Ancient stone footings, presumably also Roman in origin, had once stuck up from the bank above the natural ford. Llywelyn had never seen fit to rebuild the bridge, since the ford was a good one and impassable only in flood. But since the coming of the Normans, the bridge had finally been rebuilt, using the footings as a base as they had not been for centuries.
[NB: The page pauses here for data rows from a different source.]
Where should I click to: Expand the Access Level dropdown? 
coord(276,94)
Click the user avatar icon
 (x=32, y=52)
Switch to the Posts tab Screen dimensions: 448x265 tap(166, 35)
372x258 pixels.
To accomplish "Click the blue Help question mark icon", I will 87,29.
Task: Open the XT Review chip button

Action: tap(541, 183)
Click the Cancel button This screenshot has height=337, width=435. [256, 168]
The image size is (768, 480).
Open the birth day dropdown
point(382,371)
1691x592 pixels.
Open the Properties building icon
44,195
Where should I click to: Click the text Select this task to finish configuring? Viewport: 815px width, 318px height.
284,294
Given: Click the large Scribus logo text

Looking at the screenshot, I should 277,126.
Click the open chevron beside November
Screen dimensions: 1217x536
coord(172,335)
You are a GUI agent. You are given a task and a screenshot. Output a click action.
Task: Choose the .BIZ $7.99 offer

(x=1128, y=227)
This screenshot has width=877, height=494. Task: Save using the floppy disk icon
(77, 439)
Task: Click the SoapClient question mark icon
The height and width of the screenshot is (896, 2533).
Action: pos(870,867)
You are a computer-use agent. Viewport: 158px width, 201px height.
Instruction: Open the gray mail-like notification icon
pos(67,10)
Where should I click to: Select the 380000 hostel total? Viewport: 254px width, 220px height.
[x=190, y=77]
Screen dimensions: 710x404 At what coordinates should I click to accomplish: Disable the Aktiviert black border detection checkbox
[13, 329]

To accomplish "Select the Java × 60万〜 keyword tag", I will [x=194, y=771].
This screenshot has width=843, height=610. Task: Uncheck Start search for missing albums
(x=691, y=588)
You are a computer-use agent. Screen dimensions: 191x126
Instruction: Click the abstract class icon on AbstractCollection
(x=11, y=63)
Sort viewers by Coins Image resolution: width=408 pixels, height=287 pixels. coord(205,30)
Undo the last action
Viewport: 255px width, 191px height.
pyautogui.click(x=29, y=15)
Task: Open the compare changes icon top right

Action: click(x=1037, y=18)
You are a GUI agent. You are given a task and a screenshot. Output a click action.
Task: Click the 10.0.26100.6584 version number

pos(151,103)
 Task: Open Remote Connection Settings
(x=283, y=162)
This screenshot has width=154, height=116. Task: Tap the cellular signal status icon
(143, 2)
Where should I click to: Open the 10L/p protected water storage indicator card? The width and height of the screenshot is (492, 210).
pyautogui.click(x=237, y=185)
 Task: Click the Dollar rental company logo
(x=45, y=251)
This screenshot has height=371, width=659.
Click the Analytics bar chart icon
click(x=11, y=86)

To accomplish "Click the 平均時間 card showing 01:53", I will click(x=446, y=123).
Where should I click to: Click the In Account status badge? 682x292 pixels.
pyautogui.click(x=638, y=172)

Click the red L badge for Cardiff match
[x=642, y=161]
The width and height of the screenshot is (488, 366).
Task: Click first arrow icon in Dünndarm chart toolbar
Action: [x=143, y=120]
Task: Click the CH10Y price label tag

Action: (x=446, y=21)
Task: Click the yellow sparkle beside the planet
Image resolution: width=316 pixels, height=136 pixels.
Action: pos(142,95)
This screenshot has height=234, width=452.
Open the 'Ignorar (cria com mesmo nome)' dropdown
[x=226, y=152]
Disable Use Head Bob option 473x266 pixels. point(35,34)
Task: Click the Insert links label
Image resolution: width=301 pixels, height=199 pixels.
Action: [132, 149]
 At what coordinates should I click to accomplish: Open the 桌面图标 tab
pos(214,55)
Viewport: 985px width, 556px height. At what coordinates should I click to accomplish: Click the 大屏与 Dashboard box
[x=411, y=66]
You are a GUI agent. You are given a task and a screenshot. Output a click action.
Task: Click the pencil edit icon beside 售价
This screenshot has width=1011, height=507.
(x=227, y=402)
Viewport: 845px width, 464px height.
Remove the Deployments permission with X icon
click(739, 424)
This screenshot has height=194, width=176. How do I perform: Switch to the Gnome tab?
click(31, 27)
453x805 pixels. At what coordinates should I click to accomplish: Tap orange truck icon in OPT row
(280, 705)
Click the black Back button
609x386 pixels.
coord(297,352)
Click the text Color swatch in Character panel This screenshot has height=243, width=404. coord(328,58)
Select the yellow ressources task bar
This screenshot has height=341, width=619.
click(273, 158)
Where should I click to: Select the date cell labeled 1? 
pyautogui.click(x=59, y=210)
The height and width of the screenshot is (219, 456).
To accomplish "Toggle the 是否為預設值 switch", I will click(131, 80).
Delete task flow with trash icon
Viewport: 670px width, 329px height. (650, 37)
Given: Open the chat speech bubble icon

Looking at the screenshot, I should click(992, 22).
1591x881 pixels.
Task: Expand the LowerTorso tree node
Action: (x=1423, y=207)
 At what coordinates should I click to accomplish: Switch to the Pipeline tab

Their destination turned out to be the sawmill that lay downstream from the new bridge. Dai followed the mill race before turning into the yard. These days, the mill ran night and day, providing wood for the castle and town. The sawmill was still run by Welshmen, though with an English overseer.

Catrin had again refused to be left behind, but she kept the horse well back as Dai pointed Rhys to the body and Math the Waterman, who was crouched beside it.

Math was seventy years old if he was a day, but he insisted on going out on the river every day, checking his lines and fish traps. Before Llywelyn’s death, he’d kept the palace kitchen stocked with trout and salmon. These days, he had a stall in Caernarfontown’s market, on the green just outside the town walls, and made three times as much—most of which was tithed to the king before he closed up shop for the day.

“They found him among the reeds in the shallows of the mill pond,” Math said in Welsh.

Rhys turned to Dai. “See if you can find the coroner, will you? He needs to know we have another murder.”

“Of course, my lord. Should I bring him here?”

Rhys pursed his lips as he considered the issue. “Just warn him we found it. I’ll notify him when I’ve brought him to the laying out room.”

Dai nodded and urged his horse back down the road to the castle. Catrin chose at that point to dismount from Cole’s mare, but still remained at its head, holding the bridle.

“This is none of my doing!” The overseer of the mill was an Englishman named Robert, a Norman name, but one that was becoming more common among the English populace.

“Please tell me what happened.” Rhys took a few steps closer, making appeasing motions with his hands.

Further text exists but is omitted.